Robert Karl
Profile
Robert Karl is Assistant Professor of History at Princeton University. A historian of modern Latin America, his research concentrates on the political history of mid-twentieth century Colombia. His current book manuscript, “Colombia’s Forgotten Peace: Reform and the Politics of Expectation, 1957-66,” examines how rural actors and the Colombian state pursued a variety of novel domestic peace initiatives in the late 1950s, amidst a broader democratic conjuncture in Latin America. Disillusionment with the state’s response to questions of citizenship and property contributed to the eventual breakdown of this peace. The book posits that such localized conditions, rather than the Cold War, prompted the emergence of Colombia’s most famous armed group, the FARC (Revolutionary Armed Forces of Colombia), in the mid-1960s.
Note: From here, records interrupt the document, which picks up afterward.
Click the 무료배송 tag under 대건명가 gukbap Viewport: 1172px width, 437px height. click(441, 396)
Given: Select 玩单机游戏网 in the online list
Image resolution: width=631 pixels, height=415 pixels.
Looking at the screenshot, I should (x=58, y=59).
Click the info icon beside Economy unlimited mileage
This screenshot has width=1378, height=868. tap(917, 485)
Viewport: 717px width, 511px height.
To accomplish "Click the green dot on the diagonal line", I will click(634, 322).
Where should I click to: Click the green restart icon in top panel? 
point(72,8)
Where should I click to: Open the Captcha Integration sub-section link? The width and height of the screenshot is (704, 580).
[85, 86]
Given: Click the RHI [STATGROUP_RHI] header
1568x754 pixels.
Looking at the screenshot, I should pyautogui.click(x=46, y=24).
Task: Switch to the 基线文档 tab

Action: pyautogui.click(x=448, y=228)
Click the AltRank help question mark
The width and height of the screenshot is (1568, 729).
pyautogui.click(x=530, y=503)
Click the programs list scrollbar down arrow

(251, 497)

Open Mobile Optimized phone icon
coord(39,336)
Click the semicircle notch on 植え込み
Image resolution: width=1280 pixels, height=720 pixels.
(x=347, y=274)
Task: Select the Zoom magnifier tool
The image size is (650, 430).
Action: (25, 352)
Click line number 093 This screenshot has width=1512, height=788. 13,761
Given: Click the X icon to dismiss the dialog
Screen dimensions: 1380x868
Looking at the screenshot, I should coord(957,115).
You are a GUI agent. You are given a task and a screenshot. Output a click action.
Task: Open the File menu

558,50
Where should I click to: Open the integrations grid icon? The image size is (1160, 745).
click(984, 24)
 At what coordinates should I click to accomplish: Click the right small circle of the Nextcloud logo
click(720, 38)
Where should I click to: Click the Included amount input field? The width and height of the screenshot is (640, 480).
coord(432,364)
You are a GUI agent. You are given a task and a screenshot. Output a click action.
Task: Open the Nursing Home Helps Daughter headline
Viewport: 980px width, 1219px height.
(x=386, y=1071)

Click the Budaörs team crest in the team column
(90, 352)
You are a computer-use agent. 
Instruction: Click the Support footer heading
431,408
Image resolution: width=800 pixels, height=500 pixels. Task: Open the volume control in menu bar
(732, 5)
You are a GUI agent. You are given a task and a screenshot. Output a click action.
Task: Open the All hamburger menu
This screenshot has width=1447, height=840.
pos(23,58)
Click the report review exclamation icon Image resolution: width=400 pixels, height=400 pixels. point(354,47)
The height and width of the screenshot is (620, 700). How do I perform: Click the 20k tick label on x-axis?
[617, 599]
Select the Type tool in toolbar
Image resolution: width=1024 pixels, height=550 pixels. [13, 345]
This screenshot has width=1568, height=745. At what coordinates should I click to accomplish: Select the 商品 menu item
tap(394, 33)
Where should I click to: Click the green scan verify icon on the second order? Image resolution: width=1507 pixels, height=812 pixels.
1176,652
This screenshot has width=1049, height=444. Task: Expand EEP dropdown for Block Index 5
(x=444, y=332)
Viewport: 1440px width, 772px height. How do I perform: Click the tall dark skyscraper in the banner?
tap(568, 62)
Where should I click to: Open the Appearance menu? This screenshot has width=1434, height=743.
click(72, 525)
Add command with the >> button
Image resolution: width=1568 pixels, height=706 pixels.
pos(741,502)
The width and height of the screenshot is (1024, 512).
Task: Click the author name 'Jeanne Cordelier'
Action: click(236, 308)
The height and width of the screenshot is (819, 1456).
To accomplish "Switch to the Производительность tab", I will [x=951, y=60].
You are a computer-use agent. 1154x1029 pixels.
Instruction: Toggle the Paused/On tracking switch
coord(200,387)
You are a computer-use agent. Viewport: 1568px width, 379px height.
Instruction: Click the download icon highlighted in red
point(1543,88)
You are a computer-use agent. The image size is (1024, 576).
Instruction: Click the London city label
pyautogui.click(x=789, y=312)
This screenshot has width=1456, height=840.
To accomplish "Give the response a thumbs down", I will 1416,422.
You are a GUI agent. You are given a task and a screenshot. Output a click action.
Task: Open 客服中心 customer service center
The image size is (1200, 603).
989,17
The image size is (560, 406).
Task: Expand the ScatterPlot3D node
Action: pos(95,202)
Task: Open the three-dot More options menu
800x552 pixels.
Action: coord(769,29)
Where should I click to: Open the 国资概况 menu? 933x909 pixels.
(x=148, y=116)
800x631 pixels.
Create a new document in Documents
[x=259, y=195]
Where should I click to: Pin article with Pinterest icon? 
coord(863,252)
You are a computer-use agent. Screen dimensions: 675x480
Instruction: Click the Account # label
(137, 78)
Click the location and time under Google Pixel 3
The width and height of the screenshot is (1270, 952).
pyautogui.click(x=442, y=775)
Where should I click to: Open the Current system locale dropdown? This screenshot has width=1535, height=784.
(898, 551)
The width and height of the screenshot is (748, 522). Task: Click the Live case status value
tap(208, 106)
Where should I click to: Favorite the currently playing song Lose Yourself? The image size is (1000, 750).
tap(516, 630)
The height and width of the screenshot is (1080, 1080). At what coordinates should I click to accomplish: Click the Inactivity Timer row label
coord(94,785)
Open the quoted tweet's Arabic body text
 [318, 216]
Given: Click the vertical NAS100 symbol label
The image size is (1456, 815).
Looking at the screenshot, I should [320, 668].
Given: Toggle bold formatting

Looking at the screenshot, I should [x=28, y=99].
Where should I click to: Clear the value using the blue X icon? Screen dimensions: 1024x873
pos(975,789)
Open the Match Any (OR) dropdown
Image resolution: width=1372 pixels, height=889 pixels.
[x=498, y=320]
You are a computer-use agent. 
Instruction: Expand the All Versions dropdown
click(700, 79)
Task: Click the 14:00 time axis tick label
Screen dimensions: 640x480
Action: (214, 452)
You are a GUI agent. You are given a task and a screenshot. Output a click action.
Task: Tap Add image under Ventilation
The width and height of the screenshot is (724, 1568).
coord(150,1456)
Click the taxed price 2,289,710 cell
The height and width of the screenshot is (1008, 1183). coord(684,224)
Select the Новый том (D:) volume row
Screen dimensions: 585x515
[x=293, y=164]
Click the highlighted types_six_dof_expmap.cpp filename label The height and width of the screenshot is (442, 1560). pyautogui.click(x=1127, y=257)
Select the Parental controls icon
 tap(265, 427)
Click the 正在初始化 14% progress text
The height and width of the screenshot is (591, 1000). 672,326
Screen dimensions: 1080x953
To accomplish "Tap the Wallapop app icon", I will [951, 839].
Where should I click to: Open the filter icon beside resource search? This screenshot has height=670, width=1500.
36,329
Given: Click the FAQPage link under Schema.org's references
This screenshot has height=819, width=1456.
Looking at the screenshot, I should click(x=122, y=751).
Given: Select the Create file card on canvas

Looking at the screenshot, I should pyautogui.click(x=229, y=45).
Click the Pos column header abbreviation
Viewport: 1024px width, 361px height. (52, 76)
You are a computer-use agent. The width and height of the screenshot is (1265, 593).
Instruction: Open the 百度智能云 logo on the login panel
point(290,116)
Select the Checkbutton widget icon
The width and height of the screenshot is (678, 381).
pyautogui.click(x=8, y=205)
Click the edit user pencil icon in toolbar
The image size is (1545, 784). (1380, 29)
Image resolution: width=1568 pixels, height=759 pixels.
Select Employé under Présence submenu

In highlighting the social meaning of politics and development in post-1945 Colombia, the book proposes an alternative set of origins to the country’s conflict, as well as historical parallels to current efforts at achieving a sustainable peace.
Karl’s other research and teaching interests include the history of inter-American relations and digital/spatial history. He is currently assembling several databases on violence, land disputes, and frontier land titling in twentieth-century Colombia.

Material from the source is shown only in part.